Fransa seçimlerinde yaşanan bu tablo ile Fransız siyaset bilimci geçinen Defarges’in suikast söylemi birbirinden bağımsız yorumlanamaz. İslam’a ve yabancı gördükleri her şeye savaş açan siyasetçiler ile bilim adamı geçinen bu soytarının teneffüs ettiği siyasi atmosfer aynıdır. Bu siyasi atmosfer Fransa’nın Devrimden sonra inşa edilen siyasi yapının sarsılmaya başladığını gösteriyor. Fransız devrimi Aydınlanma felsefesinin eşitlik, özgürlük, adalet, çoğulculuk, halkların kardeşliği gibi kavramları yapıtaşları olarak görmüştü. Le Pen’in veya Defarges’in kafası, işte bu paradigmayı çökertmeye çalışıyor.
Türkiye gibi birçok ülke de Fransa’nın geçmiş kültürel birikiminden etkilenmiştir ve bugün yaşanan bu travmayı ibretle izlemektedir. Özellikle Tanzimattan sonra siyasette, hukukta, edebiyatta, eğitim ve askeriyede Osmanlı ve genç Cumhuriyet Fransa’nın ortaya koyduğu değerlerin etkisi altında kalmıştır. Bugün ise bu imrenme hali yerini acıma hissine bırakmaktadır. Acaba Fransa’yı ve Fransız şiirini öven Ahmet Hamdi veya Yahya Kemal bugün yaşasaydı Le Pen fanatizmiyle şekillenen Fransa siyasetine ne derdi?
Defarges’in suikast saçmalaması çok tepki çekti. Oysa teröristlere ve katillere kucak açan Avrupa ülkelerinin yaptıkları kuru bir söylemden daha fazlası… Türkiye’yi tehdit eden kim varsa Avrupa’da himaye görüyor. PKK’lılar, DHKPC’liler, FETÖ’cüler ve bilumum şer odakları… Türkiye’yi ve Erdoğan’ı dize getirebilmek için her yolu mübah, her kirli ittifakı caiz görüyorlar.

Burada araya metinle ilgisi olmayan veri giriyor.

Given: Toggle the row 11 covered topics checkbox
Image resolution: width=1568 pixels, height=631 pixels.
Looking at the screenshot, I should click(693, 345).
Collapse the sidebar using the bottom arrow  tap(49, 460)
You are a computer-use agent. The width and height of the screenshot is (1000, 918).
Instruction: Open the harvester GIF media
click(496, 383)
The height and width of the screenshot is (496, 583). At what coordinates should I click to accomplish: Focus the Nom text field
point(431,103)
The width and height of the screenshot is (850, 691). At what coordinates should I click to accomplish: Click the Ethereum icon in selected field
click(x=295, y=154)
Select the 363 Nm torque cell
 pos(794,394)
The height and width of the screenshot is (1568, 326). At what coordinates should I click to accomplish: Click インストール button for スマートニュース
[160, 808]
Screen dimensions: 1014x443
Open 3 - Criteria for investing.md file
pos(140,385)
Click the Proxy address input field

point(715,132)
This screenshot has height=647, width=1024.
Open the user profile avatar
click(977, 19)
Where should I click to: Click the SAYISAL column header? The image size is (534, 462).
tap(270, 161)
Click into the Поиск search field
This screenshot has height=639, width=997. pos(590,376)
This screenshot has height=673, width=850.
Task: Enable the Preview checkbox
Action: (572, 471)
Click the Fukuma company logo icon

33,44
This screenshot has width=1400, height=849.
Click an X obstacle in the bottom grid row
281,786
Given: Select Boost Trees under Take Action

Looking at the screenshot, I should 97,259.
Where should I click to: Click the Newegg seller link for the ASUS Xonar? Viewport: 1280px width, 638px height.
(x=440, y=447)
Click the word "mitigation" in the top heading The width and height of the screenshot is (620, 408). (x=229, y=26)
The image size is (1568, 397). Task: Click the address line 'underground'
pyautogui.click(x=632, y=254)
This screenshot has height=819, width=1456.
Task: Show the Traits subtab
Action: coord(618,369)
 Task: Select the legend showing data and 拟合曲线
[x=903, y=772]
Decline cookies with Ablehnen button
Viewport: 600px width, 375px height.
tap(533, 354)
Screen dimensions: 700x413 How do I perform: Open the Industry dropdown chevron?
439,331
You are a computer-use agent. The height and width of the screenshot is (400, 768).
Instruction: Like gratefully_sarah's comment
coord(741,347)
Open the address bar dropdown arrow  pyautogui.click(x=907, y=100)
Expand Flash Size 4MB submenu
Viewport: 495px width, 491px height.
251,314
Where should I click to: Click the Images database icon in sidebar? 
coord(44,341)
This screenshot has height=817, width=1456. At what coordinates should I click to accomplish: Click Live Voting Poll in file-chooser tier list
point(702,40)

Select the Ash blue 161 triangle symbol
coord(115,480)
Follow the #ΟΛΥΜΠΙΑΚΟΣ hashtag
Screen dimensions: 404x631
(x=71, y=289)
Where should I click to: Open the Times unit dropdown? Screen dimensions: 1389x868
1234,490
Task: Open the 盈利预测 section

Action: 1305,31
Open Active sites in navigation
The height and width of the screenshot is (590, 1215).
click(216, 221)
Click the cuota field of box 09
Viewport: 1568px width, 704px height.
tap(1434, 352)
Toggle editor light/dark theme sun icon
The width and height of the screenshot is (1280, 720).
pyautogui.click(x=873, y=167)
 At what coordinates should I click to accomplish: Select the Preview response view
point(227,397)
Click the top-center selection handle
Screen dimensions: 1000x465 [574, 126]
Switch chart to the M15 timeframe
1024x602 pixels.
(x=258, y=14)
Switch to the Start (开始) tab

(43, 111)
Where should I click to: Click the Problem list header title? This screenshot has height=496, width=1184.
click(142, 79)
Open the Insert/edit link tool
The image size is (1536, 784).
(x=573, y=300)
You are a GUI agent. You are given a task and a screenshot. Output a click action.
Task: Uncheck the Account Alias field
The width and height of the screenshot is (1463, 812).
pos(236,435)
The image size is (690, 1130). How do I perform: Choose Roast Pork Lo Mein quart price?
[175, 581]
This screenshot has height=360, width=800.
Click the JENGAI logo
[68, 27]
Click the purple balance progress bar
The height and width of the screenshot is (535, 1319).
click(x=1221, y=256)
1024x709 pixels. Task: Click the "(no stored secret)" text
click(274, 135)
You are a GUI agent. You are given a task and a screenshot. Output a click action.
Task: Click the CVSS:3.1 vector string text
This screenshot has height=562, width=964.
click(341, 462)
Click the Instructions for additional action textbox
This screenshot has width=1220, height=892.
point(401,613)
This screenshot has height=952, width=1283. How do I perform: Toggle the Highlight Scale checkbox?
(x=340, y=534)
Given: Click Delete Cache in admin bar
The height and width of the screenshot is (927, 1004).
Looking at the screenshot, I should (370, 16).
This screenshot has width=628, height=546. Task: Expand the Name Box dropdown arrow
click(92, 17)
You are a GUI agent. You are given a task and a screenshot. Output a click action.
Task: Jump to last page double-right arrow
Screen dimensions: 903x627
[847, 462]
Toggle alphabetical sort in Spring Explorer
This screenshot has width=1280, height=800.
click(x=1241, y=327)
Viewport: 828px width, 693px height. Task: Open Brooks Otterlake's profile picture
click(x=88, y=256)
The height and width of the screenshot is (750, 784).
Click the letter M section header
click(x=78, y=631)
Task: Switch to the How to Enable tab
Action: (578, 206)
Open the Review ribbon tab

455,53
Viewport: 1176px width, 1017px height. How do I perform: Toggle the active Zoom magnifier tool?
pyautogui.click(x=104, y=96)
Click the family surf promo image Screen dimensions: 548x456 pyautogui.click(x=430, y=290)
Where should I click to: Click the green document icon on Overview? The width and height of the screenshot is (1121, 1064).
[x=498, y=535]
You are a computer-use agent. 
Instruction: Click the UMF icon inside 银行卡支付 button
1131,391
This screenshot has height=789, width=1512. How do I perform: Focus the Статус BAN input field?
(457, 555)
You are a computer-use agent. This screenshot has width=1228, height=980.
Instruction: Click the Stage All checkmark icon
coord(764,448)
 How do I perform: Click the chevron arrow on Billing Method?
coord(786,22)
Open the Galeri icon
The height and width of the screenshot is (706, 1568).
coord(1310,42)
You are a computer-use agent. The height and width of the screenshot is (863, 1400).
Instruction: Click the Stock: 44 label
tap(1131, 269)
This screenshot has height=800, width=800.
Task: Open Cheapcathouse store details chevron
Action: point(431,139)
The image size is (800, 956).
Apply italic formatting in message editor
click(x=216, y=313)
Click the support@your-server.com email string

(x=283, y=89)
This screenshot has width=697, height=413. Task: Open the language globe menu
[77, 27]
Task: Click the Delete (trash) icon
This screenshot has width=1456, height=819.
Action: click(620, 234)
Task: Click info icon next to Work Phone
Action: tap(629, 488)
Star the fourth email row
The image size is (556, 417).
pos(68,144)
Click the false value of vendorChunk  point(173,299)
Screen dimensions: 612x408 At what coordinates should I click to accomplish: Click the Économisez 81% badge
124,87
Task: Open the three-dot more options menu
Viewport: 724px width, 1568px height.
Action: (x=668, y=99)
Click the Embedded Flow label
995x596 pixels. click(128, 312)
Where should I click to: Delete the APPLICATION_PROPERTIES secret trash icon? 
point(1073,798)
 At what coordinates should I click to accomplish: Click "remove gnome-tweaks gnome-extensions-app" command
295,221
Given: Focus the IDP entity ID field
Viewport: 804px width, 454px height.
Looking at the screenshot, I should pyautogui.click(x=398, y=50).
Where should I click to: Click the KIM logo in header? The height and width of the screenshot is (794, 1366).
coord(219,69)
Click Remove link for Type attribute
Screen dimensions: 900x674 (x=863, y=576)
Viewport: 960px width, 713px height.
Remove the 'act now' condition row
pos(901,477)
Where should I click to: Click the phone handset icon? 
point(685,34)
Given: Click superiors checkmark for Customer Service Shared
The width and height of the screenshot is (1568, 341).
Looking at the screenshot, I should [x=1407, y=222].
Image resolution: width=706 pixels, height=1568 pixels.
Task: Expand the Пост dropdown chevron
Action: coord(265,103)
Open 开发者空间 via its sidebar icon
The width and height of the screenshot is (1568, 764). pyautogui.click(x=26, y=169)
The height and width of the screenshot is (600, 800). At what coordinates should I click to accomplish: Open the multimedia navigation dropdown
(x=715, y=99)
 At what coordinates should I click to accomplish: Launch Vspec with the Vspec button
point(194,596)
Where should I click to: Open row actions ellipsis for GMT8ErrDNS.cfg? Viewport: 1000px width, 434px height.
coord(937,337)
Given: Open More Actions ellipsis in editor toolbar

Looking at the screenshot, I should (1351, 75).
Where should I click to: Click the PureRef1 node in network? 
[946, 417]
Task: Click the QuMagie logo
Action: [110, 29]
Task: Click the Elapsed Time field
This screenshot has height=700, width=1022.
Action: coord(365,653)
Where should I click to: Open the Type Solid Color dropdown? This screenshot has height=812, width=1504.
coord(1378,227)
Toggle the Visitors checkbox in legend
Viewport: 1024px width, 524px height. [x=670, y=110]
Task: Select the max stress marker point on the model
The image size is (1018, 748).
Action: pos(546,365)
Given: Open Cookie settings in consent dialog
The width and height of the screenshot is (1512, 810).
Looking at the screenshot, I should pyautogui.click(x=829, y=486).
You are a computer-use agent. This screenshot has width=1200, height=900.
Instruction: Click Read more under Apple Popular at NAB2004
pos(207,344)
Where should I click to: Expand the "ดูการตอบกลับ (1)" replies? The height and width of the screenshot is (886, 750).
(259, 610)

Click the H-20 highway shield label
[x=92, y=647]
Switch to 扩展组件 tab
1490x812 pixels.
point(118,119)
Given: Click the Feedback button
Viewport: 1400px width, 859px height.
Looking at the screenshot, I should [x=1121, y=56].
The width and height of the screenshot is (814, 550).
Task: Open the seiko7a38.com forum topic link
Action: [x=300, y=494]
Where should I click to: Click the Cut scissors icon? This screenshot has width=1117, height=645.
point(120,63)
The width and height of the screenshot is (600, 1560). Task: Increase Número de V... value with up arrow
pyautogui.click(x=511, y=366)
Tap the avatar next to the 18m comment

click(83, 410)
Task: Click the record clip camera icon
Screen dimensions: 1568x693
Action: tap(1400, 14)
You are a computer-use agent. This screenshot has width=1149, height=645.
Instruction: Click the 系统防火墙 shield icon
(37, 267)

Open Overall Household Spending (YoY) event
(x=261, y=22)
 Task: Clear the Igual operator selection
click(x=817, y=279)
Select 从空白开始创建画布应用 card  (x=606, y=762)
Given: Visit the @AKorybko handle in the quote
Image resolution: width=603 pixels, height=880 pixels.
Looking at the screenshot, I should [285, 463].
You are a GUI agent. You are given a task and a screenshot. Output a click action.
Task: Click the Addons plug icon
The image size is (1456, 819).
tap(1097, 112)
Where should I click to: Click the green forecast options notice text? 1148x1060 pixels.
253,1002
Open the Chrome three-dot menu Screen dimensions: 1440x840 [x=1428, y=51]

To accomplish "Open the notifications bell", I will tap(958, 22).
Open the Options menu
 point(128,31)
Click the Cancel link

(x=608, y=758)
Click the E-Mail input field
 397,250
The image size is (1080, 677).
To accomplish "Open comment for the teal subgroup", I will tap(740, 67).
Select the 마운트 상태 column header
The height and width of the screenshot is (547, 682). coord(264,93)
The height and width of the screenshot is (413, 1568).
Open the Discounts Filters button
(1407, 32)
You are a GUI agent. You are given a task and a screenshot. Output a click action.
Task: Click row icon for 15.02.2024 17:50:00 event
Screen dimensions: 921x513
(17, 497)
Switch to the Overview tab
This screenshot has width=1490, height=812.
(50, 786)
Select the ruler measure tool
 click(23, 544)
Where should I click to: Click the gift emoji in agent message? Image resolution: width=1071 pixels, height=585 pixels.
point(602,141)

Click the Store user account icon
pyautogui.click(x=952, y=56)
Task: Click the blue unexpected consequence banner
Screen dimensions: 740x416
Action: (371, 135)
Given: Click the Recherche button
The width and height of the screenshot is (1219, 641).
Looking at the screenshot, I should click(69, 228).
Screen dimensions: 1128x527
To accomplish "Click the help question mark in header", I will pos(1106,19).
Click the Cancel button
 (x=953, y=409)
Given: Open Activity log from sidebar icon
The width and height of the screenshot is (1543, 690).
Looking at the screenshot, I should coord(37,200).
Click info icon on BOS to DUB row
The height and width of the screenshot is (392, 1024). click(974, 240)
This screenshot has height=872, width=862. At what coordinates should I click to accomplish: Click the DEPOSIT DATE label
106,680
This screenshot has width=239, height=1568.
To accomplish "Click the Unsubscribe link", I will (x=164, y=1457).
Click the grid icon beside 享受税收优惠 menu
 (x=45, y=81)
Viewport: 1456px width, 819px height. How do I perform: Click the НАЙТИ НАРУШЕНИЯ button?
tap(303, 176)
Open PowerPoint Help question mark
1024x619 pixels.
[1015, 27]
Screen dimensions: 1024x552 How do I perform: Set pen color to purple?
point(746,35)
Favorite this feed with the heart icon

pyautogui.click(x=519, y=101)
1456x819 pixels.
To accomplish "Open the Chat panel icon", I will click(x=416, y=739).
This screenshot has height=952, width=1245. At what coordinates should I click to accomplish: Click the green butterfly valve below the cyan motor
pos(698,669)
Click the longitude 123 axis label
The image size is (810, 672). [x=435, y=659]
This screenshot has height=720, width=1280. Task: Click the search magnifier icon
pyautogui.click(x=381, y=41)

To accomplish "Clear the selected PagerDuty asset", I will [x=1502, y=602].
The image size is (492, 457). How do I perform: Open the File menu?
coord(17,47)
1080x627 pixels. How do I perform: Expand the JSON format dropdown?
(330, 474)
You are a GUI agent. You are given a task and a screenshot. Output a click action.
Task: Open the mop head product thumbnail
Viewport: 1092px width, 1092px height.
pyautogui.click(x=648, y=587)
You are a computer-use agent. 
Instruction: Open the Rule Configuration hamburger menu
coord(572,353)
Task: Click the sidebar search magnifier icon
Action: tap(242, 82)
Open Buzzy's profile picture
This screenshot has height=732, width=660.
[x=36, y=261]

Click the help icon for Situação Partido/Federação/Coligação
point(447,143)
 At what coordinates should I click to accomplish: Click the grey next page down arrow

Sandık mı silah mı, siyaset mi terör mü gibi ayrımlar demokrasinin temel tercihleridir. Kimi Avrupa ülkelerinde görülen siyasi akıl maalesef demokrasinin bu olmazsa olmaz felsefesini yerle bir ediyor, silahı ve terörü cesaretlendiriyor.
Erdoğanfobi, hepsinin gözünü kör etmiş… Türkiye’ye karşı giriştikleri antidemokratik girişimler kendi ülkelerindeki siyasi kültürü de zehirliyor ve zehirlenen aktörde ortaya çıkan siyasi aktörler giderek mutantlaşıyor.
Mutantlaşan siyasetçiler, siyaset bilimciler ve zehirlenen bir atmosferi teneffüs eden haklar…
Erdoğan’ın liderliği karşısında fiyakası bozulan, çapsızlığı ortaya çıkan, kifayetsiz ve yetersiz kalan Avrupalı yöneticiler, Erdoğan’a karşı zehirli gaz salgıladıkça kendi ülkelerindeki ortamı zehirliyorlar ve işte böyle mutantlaşan siyasi mahlukların güç kazanmasına sebep oluyorlar.